Council Press Release (8308/111), 29 March 2011

NOVEL FOODS - Conciliation on novel foods failed

In spite of considerable efforts from the Hungarian Presidency the conciliation on novel foods failed after more than three years of negotiations.

The Council has exhausted every possibility trying to reach a balanced solution on novel foods, and in particular on the question of food from cloned animals.

The Council was strongly committed to find a compromise which met consumers' concerns about marketing and information about foods from cloned animals and their offspring. The Council wanted a solution that could be implemented in practice - the Council does not want to mislead consumers by agreeing rules that cannot be enforced.

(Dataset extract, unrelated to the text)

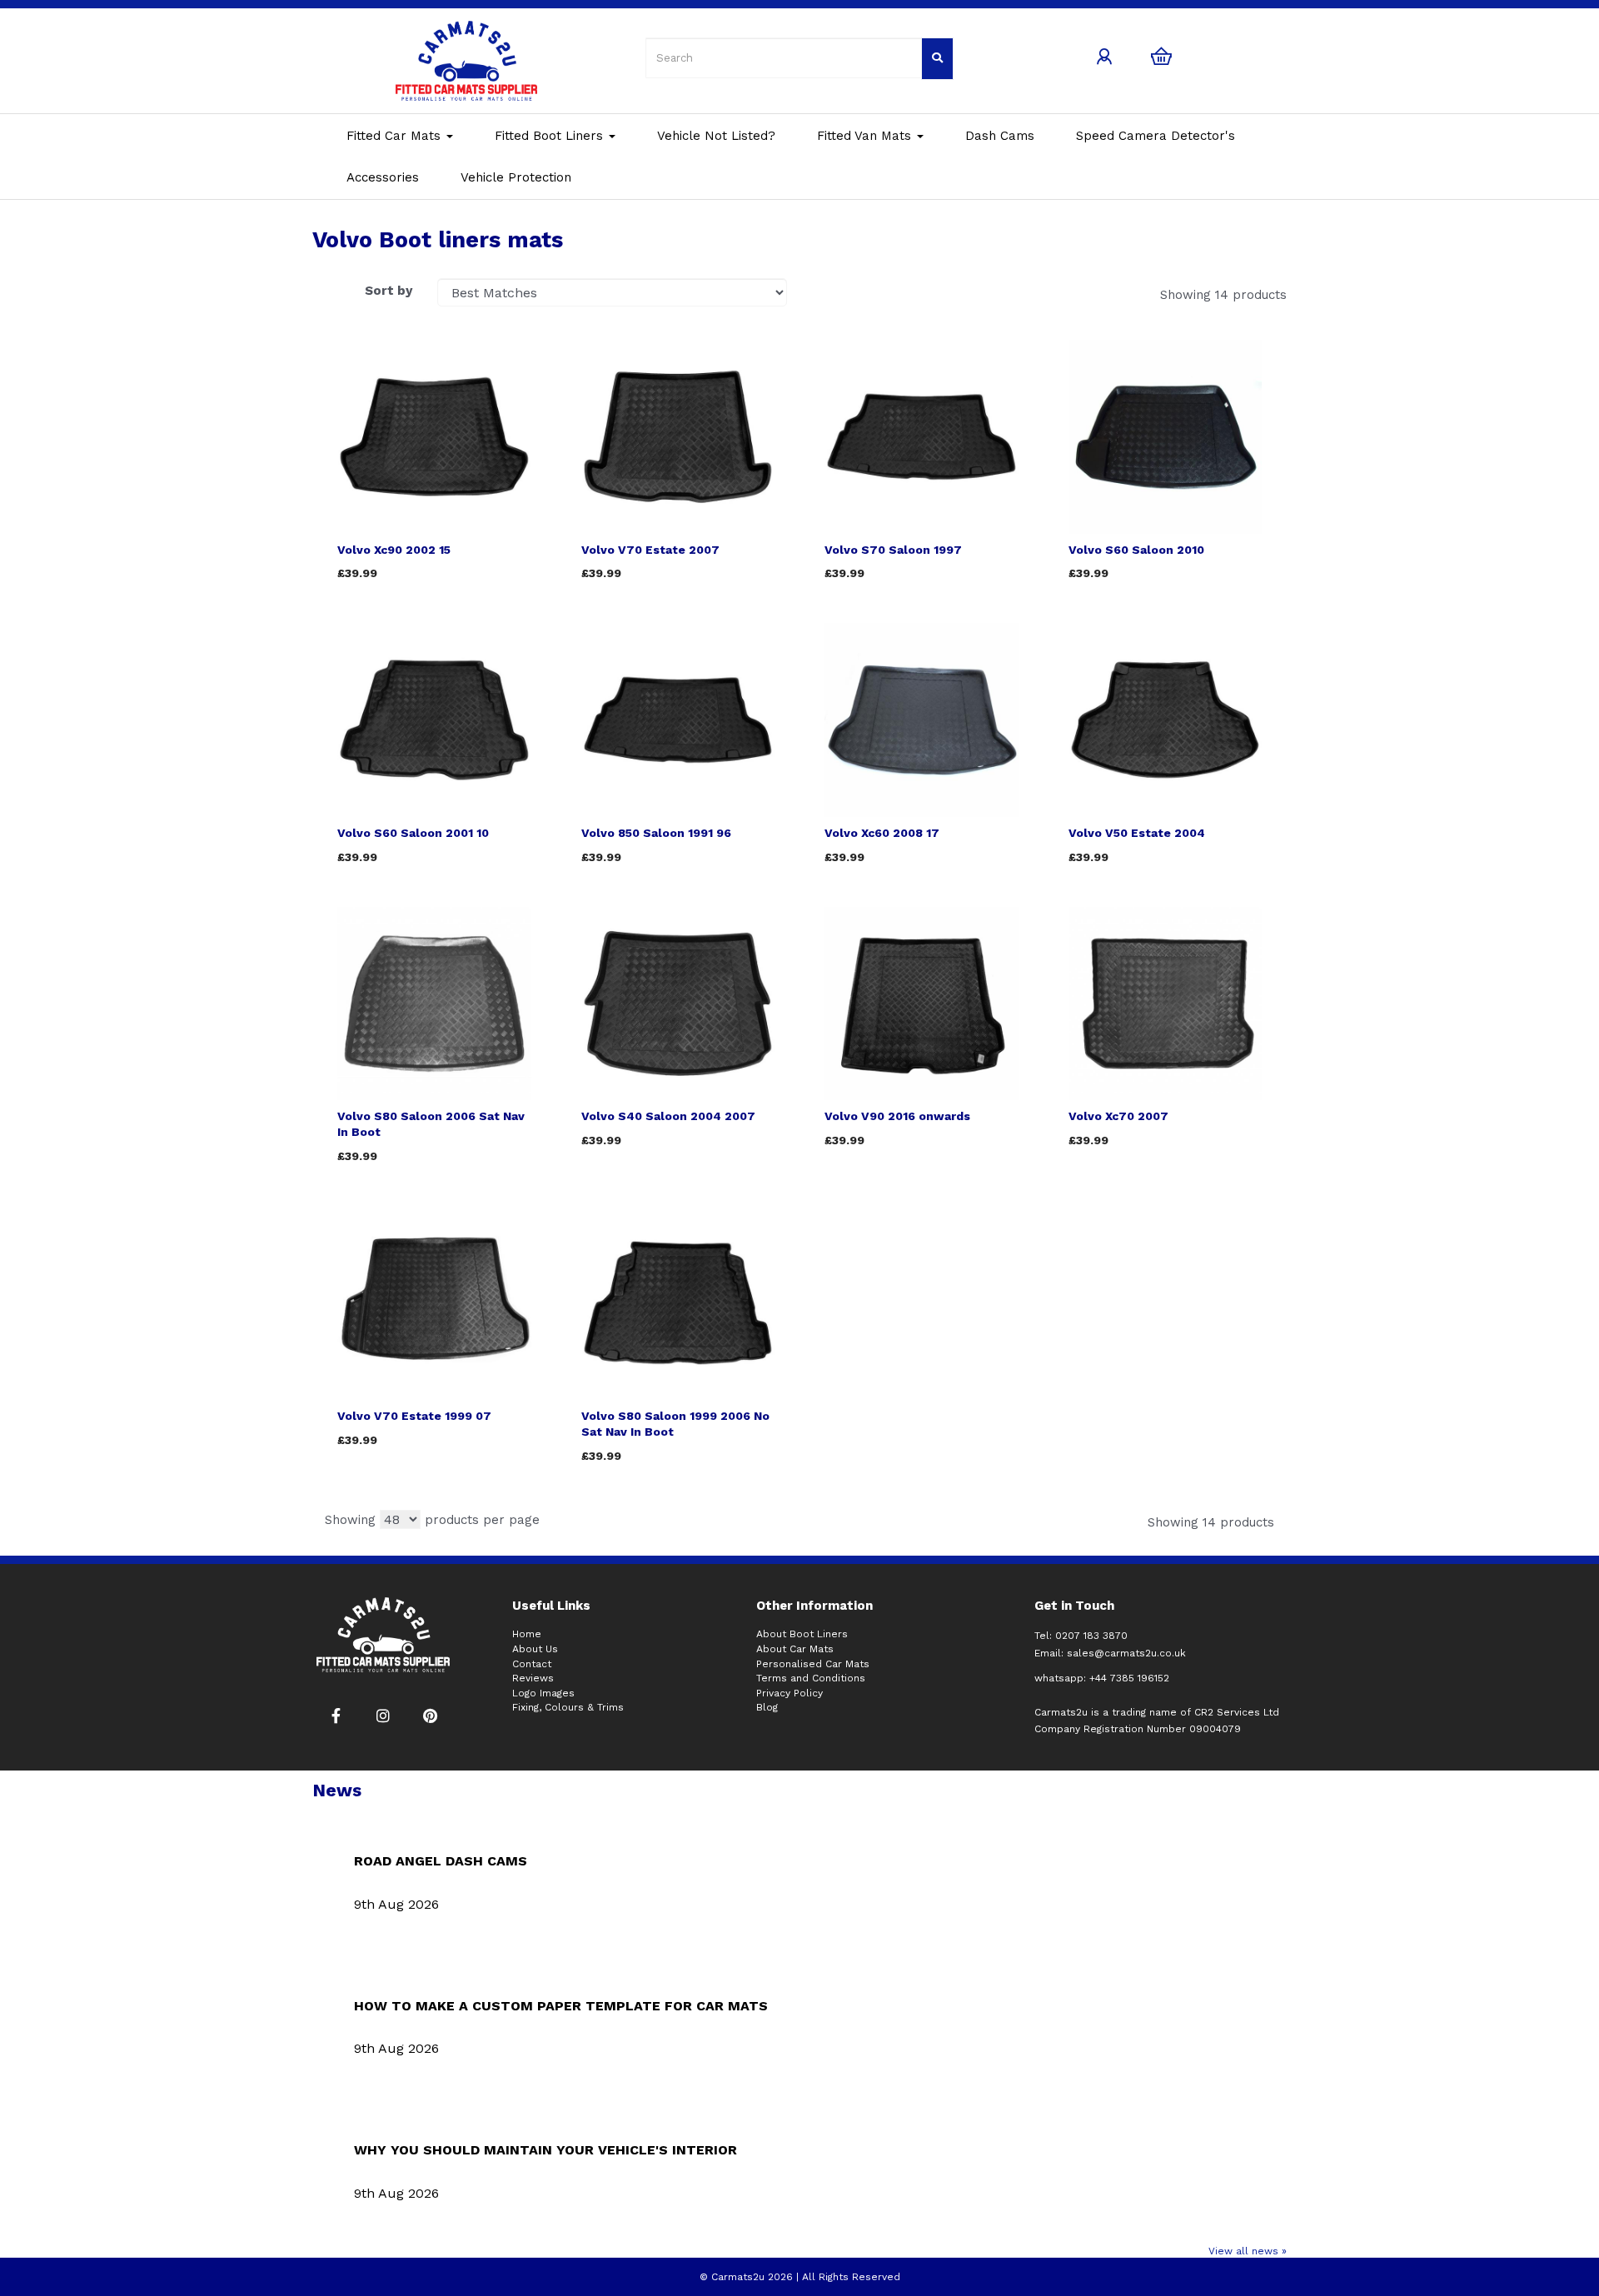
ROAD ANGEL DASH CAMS (440, 1861)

The solution must also comply with the international trade rules that the EU, with the European Parliament's consent, has signed - the Council does not want to provoke a trade conflict. The discussion failed because of European Parliament's inability to compromise on its request for mandatory labelling for food derived from offspring of cloned animals irrespective of the technical feasibility and the practical implications of such mandatory labelling.

The Council had proposed to the European Parliament the following package of eight measures to meet these consumer, practicability and trade requirements:

1) a ban on animal cloning in the EU for food production;

2) a ban on food from cloned animals, whatever their origin;

3) a ban on any supply of clones in the EU for food production.

These three bans would have been temporary measures, entering into force immediately, and expiring when comprehensive legislation on cloning would have been adopted by the Council and the European Parliament. This would have allowed adjustments of the measures in the light of the experience gained in the meantime.

In addition, the Council had proposed to the European Parliament:

4) a traceability system for semen and embryos from cloned animals;

5) a traceability system for the live offspring of cloned animals;

6) the introduction, within six months of the entry into force of the new regulation, of labelling requirements for fresh meat of the offspring from cloned cattle;

7) these labelling requirements would have been extended to all other foods from the offspring of cloned animals, subject to a Commission report on the feasibility to be tabled within two years, on the basis of which the Commission would have submitted a legislative proposal, if appropriate.

8) The Council's offer also included a Commission engagement to publish, by 1 March 2013, a legislative proposal for a comprehensive approach to animal cloning.

As the conciliation on novel foods failed, these measures are now lost. The EU also missed the opportunity to agree on EU rules before the cloning technology further expands.

In the absence of an agreement, the EU stays with the status quo. The current EU legislation provides that food from cloned animals is subject to a pre-market authorisation. The cloning technique is not prohibited at EU level.